■ RAW DATA ■
★ ★ ★ ★ ★
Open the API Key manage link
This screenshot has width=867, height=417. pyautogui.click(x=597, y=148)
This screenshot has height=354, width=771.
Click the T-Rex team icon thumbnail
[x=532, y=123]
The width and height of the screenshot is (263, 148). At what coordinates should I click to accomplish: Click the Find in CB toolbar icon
★ ★ ★ ★ ★
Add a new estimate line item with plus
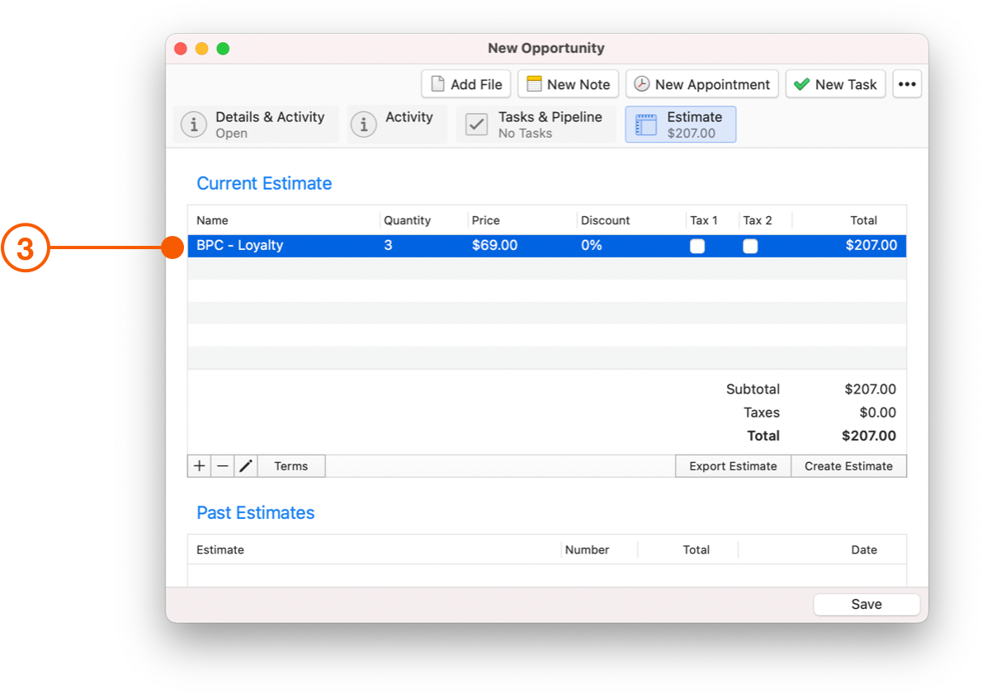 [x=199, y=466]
★ ★ ★ ★ ★
■ ABOUT THIS EXERCISE ■
Out of the data above, set down the lines from the one with "This screenshot has height=354, width=771." to the one with "The width and", both included, exactly as written and with no additions.

■ ANSWER TO THE PROBLEM ■
This screenshot has height=354, width=771.
Click the T-Rex team icon thumbnail
[x=532, y=123]
The width and height of the screenshot is (263, 148). At what coordinates should I click to accomplish: Click the Find in CB toolbar icon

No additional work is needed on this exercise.